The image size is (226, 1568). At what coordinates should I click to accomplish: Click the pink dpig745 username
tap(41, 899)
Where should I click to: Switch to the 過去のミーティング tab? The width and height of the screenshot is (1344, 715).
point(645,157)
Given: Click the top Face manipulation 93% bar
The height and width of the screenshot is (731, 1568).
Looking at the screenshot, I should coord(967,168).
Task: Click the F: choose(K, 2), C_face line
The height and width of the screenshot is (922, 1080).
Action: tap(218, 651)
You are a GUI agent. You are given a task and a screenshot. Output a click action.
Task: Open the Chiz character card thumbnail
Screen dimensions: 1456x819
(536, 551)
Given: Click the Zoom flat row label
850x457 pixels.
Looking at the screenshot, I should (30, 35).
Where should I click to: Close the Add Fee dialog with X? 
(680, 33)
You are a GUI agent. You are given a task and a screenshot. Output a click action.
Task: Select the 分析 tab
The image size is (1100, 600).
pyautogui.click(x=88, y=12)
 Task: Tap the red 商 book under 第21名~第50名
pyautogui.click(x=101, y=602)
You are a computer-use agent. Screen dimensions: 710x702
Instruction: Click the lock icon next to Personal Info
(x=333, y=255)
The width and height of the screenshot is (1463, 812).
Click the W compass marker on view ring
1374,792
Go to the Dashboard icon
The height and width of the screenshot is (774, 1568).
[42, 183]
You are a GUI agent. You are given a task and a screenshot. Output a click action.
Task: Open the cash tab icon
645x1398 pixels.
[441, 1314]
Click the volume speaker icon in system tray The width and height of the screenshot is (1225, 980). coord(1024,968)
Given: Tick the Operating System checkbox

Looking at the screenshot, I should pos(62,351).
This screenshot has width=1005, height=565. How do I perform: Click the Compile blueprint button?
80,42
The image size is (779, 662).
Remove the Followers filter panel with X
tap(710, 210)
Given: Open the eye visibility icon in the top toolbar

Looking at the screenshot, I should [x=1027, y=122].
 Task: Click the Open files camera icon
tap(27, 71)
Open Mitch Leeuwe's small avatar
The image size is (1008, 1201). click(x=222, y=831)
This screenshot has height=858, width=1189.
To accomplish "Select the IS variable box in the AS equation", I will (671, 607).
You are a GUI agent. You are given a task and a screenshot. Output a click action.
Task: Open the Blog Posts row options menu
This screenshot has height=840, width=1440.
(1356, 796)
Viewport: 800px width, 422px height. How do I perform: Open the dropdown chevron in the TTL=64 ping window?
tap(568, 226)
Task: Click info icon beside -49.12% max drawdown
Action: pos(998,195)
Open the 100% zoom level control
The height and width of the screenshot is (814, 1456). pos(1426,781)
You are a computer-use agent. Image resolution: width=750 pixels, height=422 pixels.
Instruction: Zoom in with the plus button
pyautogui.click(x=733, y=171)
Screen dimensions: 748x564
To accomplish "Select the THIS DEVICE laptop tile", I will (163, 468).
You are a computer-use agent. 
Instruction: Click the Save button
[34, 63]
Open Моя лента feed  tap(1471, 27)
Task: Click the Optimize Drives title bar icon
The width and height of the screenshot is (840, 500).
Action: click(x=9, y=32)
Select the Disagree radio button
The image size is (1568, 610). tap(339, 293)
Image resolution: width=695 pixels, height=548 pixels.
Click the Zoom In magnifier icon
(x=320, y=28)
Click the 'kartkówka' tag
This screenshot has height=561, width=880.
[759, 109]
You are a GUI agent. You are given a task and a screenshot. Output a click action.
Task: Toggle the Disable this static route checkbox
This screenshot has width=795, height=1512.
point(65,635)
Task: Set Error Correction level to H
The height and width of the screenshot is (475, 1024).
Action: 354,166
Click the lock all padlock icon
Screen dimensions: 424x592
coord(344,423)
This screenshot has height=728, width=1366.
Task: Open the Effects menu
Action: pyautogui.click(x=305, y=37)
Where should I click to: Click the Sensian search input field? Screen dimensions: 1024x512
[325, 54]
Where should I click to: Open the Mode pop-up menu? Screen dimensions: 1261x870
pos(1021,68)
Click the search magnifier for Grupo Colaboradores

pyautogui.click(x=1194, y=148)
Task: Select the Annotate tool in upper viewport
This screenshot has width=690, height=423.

+++++

■ WORK ORDER: Quote exactly the first line of the entries and every line after it, stopping with the line that contains "Task: Click the F: choose(K, 2), C_face line".

■ RESPONSE AREA:
The image size is (226, 1568). At what coordinates should I click to accomplish: Click the pink dpig745 username
tap(41, 899)
Where should I click to: Switch to the 過去のミーティング tab? The width and height of the screenshot is (1344, 715).
point(645,157)
Given: Click the top Face manipulation 93% bar
The height and width of the screenshot is (731, 1568).
Looking at the screenshot, I should coord(967,168).
Task: Click the F: choose(K, 2), C_face line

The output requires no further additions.